Looks like I need to check those caliper pins whenever I have time. I assume you didn't take the pads out when you removing the caliper pins? Do you need to push the pads back a little to remove the pins? If we need to push back the pads, we might need to turn the piston for the rear one to put the pads back?
 
Hi,
Can some one tell me if these brake pins needs to be lubed every year? Would it be safe to lube every 2 years? Thanks
 
Hi,
Can some one tell me if these brake pins needs to be lubed every year? Would it be safe to lube every 2 years? Thanks

Once they are properly lubed with synthetic lube, you are good until the brakes need to be replaced.
 
Rubbish somebody's post? I don't know how I could have got the truth across more politely without "rubbishing" your post. That's a very British word that is not used very commonly here so maybe I don't understand the finer shades of it's meaning.



Under hard braking there is considerably more braking force on the front wheels (the chart posted by piotek doesn't illustrate this fact) so driving style differences will wear the fronts and rears out at different rates.

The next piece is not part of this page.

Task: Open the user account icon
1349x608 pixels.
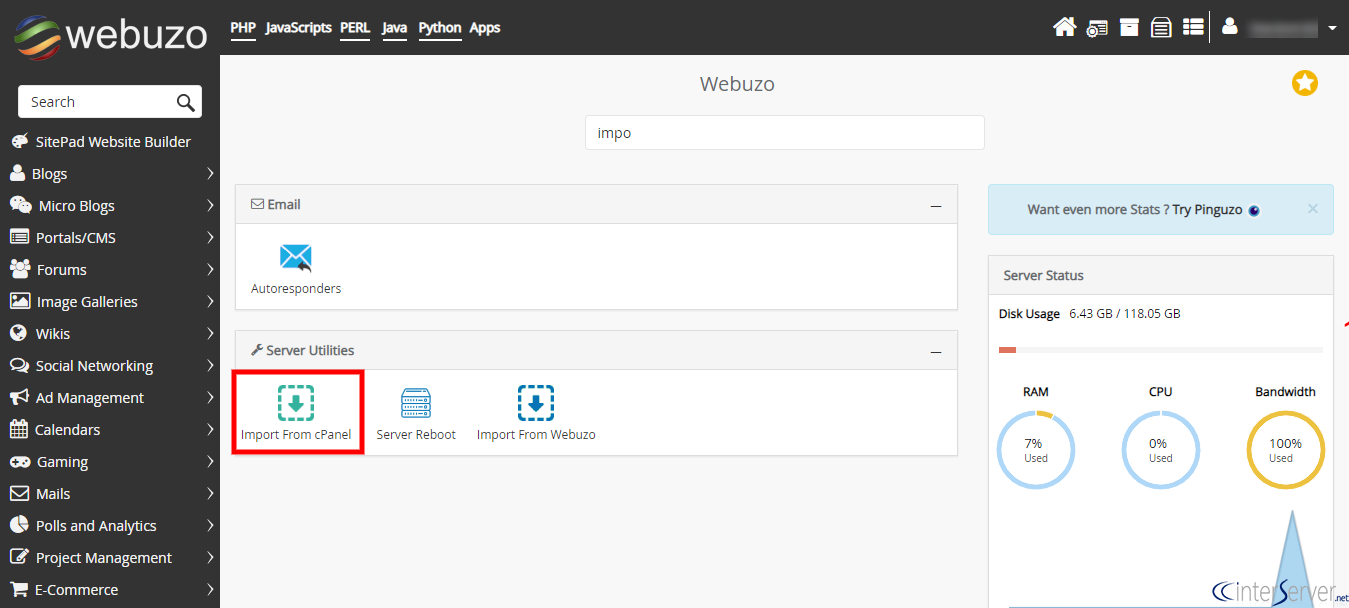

Brake dust deposits on the wheels is probably not an accurate indicator of the division of braking force between the front and rear wheels because the front and rear wheels have different airflow and the dust could travel in different directions. If the back of the vehicle is more lightly loaded than the front, the under-fairings are likely higher in the rear than the front. This would cause a low pressure area to develop under the rear of the vehicle which would tend to draw air through the wheels from the outside to the inside (and any brake dust present with it). On the other hand, there is likely a higher pressure under the front of the car which would push brake dust from the brakes through the wheel spokes.
Sometimes you make perfect sense, sometimes I can see what you are getting at and other times you talk utter piffle. It's OK to not know everything Mike.
 
I can't find my little tube of brake lube, I believe it was the Permatex Ultra Brake lube, the green stuff. Anyhow, I was searching around and many people on the internet have suggested to use silicone brake lube so as not the effect the rubber seals at all. I browsed Amazon and came across some Mazda Pure silicone Brake caliper lube, part #0000-77-XG3A. A little pricey but at least I know it's what mazda recommends to use so it should take all guess work out of the debate.
 
I can't find my little tube of brake lube, I believe it was the Permatex Ultra Brake lube, the green stuff. Anyhow, I was searching around and many people on the internet have suggested to use silicone brake lube so as not the effect the rubber seals at all. I browsed Amazon and came across some Mazda Pure silicone Brake caliper lube, part #0000-77-XG3A. A little pricey but at least I know it's what mazda recommends to use so it should take all guess work out of the debate.